* Directions: Give the items as a numbered list with blank lines dropped, starting at the line containing "Click the envelope message icon" and continuing through the line containing "point(744,166)". Could you leave the pictures out of the answer?

** Start Entries provided **

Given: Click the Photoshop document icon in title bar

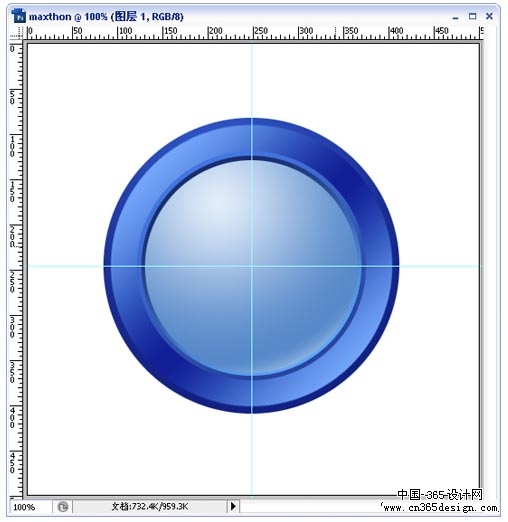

** End Entries provided **
** Start Entries provided **

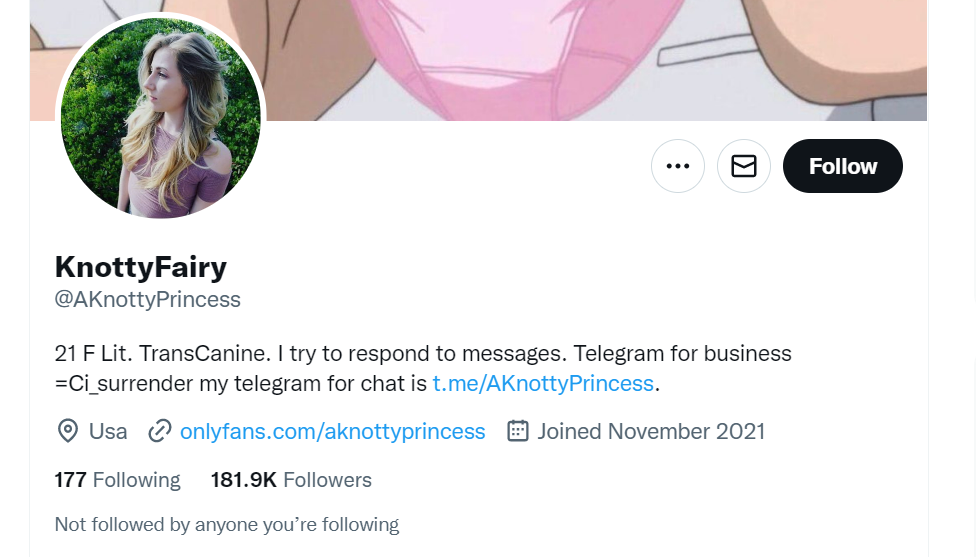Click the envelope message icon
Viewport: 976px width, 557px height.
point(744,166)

** End Entries provided **
** Start Entries provided **

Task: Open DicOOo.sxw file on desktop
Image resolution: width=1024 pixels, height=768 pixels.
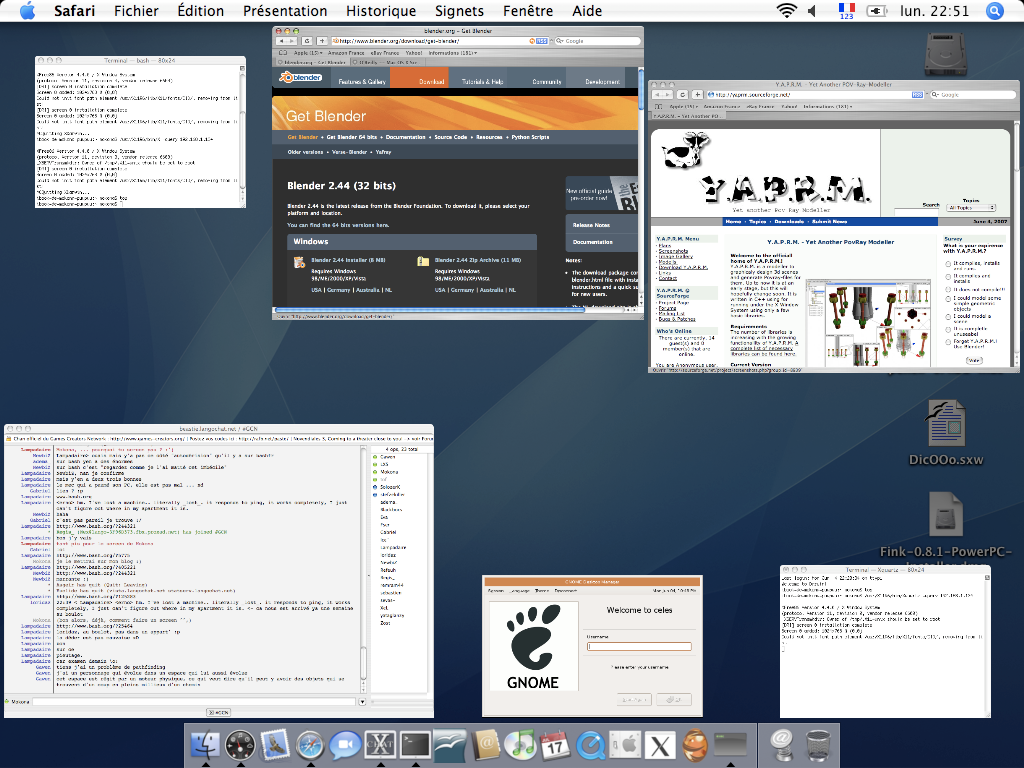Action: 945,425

** End Entries provided **

* Result of this exercise:
1. Click the envelope message icon
2. Viewport: 976px width, 557px height.
3. point(744,166)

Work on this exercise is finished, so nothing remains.